Genetic Uniformity and Residual Divergence in Apomictic Mangosteen Garcinia mangostana L.) Revealed by RAPD Markers
DOI:
https://doi.org/10.32996/jeas.2026.7.2.1Keywords:
apomixis, genetic uniformity, residual genetic variation, RAPD markers, genetic similarity, mangosteen, germplasm managementAbstract
Mangosteen (Garcinia mangostana L.) is a high-value tropical fruit whose genetic improvement is constrained by obligate apomictic reproduction, which limits meiotic recombination and narrows detectable diversity. This study assessed the genetic uniformity and residual divergence among mangosteen accessions to support objective mother-tree selection and germplasm management. Twenty local accessions from Bulukumpa District, Bulukumba Regency (South Sulawesi, Indonesia), and two commercial reference genotypes (Kali Gesing and Lotan) were evaluated using five RAPD primers (OPA-01, OPA-04, OPB-01, OPB-04, and OPB-18). Genomic DNA was extracted using a modified CTAB protocol, amplified under optimized RAPD-PCR conditions, and electrophoresed on a 2% agarose gel. To ensure robustness, each primer–accession combination was amplified in duplicate; only clear, consistently reproducible bands were scored in a binary matrix (1/0), with no-template controls included to monitor for contamination. Genetic similarity was estimated using Jaccard’s coefficient and clustered using UPGMA (SAHN) in the NTSYS-pc 2.1. All primers produced clear and reproducible banding patterns, yielding two to six loci per primer. However, the polymorphism was highly limited: four primers generated exclusively monomorphic profiles, whereas primer OPA-04 produced five loci with one polymorphic locus.
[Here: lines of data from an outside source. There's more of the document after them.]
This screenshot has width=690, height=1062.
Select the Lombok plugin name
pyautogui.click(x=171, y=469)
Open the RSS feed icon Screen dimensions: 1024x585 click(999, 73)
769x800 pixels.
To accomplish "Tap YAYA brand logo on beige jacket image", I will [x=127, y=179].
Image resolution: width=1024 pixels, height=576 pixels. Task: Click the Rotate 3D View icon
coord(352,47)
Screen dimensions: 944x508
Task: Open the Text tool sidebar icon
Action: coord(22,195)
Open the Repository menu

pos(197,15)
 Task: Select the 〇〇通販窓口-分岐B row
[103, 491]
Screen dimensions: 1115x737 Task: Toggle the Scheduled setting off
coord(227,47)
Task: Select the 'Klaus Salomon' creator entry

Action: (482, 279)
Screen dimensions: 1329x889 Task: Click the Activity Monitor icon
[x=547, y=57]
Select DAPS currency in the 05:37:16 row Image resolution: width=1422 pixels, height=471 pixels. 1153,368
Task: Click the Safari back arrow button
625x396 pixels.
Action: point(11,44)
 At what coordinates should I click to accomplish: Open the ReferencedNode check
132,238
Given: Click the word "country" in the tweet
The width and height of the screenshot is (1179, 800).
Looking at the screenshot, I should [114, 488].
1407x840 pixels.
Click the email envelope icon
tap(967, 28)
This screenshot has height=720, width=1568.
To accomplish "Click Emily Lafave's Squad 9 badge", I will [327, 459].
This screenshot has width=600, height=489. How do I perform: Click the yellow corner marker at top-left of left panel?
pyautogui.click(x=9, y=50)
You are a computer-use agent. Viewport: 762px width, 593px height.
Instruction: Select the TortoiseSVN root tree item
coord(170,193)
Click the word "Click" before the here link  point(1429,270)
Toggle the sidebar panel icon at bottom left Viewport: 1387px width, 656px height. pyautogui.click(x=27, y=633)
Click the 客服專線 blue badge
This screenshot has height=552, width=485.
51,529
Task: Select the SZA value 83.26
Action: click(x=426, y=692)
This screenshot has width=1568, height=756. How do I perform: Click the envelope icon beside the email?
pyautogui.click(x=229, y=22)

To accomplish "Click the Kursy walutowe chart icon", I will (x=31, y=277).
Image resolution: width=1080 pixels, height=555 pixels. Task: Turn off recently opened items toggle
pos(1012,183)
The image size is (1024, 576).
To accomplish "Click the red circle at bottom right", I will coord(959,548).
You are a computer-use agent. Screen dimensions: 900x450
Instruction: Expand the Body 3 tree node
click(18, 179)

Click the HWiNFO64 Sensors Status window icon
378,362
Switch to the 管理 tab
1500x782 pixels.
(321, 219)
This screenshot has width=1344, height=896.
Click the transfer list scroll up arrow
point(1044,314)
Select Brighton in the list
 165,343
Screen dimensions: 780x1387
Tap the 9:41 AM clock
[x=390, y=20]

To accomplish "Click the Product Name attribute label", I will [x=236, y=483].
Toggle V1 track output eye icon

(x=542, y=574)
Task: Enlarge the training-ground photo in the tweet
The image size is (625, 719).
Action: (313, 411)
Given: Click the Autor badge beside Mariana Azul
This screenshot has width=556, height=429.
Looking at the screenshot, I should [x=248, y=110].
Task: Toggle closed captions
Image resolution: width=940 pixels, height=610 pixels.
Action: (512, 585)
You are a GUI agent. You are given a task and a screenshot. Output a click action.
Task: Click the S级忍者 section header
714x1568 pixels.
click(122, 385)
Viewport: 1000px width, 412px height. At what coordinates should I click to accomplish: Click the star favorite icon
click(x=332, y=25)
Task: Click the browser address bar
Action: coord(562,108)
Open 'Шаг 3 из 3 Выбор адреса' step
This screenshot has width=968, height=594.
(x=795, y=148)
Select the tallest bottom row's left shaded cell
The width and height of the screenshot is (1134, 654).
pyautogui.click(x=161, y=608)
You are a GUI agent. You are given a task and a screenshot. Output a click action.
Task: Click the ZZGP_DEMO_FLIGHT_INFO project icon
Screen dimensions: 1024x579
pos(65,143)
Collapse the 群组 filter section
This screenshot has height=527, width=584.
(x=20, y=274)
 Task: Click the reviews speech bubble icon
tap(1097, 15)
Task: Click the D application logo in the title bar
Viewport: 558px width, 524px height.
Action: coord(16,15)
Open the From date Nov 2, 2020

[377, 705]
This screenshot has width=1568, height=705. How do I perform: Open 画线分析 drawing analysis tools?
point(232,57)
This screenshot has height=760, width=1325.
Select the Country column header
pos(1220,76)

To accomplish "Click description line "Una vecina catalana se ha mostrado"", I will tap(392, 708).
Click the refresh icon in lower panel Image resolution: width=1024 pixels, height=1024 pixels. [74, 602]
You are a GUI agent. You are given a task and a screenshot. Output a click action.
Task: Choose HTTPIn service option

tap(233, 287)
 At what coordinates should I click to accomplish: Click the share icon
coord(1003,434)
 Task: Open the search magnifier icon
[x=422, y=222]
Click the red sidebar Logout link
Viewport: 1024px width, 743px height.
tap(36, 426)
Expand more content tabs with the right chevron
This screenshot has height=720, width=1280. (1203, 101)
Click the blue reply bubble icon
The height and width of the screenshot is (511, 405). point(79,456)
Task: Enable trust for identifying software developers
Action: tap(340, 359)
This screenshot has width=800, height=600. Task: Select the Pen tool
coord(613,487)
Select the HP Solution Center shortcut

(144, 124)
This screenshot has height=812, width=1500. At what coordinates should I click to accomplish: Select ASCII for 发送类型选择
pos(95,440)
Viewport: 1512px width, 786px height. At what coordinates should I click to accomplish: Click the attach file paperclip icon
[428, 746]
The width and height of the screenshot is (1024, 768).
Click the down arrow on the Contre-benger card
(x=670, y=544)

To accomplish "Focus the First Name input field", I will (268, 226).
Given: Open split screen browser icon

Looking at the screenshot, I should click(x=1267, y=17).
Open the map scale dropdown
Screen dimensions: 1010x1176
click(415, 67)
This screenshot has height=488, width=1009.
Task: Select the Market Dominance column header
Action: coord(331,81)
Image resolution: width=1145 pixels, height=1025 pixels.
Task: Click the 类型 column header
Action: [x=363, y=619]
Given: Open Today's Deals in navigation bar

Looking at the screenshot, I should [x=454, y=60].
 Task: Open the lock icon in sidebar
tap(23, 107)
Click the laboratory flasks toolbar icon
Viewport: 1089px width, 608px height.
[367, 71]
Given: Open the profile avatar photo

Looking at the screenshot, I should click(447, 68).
Overall polymorphism was ~20%, with moderate marker informativeness indicated by PIC and expected heterozygosity values of approximately 0.40 for OPA-04. Similarity coefficients were very high (0.95–1.00), reflecting a strongly homogeneous genetic structure. UPGMA clustering resolved two groups at a similarity threshold of 0.95: a major cluster containing most accessions, along with Kali Gesing and Lotan, and a minor sub-cluster comprising four accessions (MGS_9, MGS_13, MGS_17, and MGS_18) differentiated by the single polymorphic locus. These findings confirm an extremely narrow genetic base consistent with apomictic reproduction, while highlighting a small set of relatively distinct accessions that may be prioritized for conservation and evidence-based parent selection in mangosteen improvement programs.